# Final Project Starting Guide

Hello everyone, welcome to the final project! This notebook is provided to you to reiterate the rules and guidelines, and give you some starting points.

### What we provide

In this project, we will provide you with 
- This starting guide
- A working API that you can access under ASU network (i.e., on campus or with VPN)
- A starting development data that you can use to develop your agent. It contains 1,000 instances with {domain, input, expected_output}

### Your goal

In this project, you will implement an inference-time agent to solve reasoning requests, as those provided in the development data. The grading of this project will be effort-based and you will get full credit if you produce the minimum deliverables below, with subject to the rules and requirements below.

#### Minimum Deliverables

1. A working agent loop (in the form of a Github project) that the TA can run, and implements *at least three* inference-time algorithms or techniques.
2. Outputs from your agent on the released test data (see important dates). 
3. A short one-page report on how your agent works, and pointer to important techniques (referece to code blocks).

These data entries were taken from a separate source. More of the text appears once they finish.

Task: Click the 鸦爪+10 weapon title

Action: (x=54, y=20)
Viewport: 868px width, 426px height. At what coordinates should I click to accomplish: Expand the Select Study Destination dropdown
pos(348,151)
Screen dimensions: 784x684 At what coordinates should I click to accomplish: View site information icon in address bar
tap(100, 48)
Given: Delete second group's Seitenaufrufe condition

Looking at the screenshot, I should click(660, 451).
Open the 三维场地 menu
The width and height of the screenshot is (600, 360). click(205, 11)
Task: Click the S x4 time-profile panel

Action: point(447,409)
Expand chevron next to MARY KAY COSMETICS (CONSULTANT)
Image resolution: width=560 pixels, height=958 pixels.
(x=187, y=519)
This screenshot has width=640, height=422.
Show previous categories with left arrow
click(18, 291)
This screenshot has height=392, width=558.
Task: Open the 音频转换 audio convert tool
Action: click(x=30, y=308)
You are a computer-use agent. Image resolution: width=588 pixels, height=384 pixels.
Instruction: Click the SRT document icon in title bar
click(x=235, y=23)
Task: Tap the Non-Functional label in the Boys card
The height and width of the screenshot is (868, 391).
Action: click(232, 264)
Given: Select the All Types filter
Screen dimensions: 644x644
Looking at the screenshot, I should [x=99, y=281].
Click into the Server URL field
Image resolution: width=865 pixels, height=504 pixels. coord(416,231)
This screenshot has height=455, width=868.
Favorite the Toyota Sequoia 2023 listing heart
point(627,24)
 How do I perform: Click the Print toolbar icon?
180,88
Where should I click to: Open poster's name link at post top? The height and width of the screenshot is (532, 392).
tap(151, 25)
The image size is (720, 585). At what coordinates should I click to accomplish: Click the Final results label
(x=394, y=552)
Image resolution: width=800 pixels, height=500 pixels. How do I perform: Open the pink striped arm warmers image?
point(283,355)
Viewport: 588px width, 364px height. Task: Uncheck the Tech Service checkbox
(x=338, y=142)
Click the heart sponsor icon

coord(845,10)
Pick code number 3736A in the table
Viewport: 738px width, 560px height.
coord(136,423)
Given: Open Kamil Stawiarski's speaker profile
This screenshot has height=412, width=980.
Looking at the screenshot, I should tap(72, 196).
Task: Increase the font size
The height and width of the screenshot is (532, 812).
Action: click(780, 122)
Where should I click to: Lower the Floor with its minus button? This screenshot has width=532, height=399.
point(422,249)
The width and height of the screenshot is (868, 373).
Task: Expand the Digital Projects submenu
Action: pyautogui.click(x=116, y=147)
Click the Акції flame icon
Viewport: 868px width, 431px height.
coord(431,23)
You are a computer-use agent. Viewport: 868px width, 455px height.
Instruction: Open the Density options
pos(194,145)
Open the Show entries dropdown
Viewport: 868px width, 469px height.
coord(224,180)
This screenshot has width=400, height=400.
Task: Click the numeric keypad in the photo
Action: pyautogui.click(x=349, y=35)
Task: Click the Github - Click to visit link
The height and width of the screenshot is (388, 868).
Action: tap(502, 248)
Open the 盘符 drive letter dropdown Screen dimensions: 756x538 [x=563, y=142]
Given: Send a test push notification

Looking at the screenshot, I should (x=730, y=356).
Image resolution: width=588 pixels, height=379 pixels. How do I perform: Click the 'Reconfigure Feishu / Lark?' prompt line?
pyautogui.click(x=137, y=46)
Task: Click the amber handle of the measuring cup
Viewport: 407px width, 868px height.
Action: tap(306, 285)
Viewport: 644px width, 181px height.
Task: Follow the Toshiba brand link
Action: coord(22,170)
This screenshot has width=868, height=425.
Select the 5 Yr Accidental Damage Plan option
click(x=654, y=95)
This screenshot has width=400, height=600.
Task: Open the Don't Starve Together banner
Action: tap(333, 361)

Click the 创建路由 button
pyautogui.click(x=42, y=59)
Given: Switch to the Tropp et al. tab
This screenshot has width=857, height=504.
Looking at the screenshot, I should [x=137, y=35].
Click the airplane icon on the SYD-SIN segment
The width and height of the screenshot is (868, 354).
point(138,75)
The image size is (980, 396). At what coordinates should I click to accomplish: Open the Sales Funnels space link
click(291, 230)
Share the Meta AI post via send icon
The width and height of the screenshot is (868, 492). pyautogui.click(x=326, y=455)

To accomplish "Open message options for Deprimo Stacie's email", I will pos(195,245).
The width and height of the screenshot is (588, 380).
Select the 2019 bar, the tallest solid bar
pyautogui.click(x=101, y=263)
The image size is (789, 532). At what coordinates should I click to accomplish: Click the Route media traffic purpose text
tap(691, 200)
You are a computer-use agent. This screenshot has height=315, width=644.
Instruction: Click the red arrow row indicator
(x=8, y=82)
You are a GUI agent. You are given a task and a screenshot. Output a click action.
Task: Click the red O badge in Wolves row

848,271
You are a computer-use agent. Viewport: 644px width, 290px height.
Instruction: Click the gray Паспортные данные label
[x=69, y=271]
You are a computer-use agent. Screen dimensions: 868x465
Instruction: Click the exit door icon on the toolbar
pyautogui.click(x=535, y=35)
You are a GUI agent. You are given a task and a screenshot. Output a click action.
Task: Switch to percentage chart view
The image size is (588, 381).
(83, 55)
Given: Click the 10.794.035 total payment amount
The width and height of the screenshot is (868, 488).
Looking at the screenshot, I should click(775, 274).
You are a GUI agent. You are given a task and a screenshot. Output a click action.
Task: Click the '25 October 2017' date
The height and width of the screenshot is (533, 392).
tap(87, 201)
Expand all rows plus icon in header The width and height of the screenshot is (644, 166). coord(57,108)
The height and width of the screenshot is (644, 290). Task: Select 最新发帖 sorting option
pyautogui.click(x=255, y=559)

#### Rules and Requirements
1. You must only use our provided API call to access LLMs; meaning that you cannot use any other LLMs in any other way within your agent loop. Some exceptions may be made if you call certain external tools (e.g., Google search) that use some LLMs internally. Please discuss any exceptions with us to avoid penalties up to 50% of the project grade.
2. You must not hardcode a full delegation to an external tool (e.g., google_search(input_problem)). Such delegations must be automatically selected/decided by your agent. Hardcode delegations will lead to a zero.
3. You cannot use Cursor or any AI coding aids to implement the final project. You can, however, ask LLMs (or other online resources) for conceptual clarification or code examples. Your final project should not contain any blocks of code (i.e., > 3 lines) that are written by AI. Violations will lead to a zero.
4. Your agent should be able to run efficiently, with <20 LLM calls per question. Exceptions may be made when you have a complicated agent but please discuss with us. Up to 10% of the project grade may be deducted if we observe very inefficient LLM usages that do not clearly benefit the performance.
5. Your agent must run without any requests to any paid services (paid is defined by if the TA has to pay to run it, regardless of whether you actuallly pay for it or not.) Violations will lead to a zero.
6. You must submit a Github project link as your code submission. All changes must be tracked and any commits should be within 100 lines of +/- with good messages. Points will be deducted to up to 25% of the project grade if we observe "magic commits" or too few commits. 


### Suggestions
1. Start early, please.
2. You should consider how you can evaluate whether your output is good enough compared to the provided expected_outputs, and we will not release how we will actually evaluate your outputs; meaning that you have to try to predict how we will evaluate things.
3. Start with a basic implementation, and iterate based on mistakes/feedbacks.
4. Find more development data, or create your own cases to stree-test your agent. 
5. You are free to modify any provided code in this starting guide, or not using any of these code at all.

### Important dates
- **Release of final test data**: 11/25/2025
- **Deadline for submitting all deliverables**: 12/05/2025

### Extra Credit. 
The top 20 projects (ranked by performance metrics on the test data and at the TA's discretion of implementation quality) will be given extra credits. The actual credits will be between 1% to 7.5% depending on the ranking.

In [7]:
# %% Minimal setup
# If needed (uncomment in a notebook):pip install requests python-dotenv

# to create an agent loop like Openai we need tool calling first 

import os, json, textwrap, re, time
import requests

API_KEY  = os.getenv("OPENAI_API_KEY", "cse476")
API_BASE = os.getenv("API_BASE", "http://10.4.58.53:41701/v1")  
MODEL    = os.getenv("MODEL_NAME", "bens_model")              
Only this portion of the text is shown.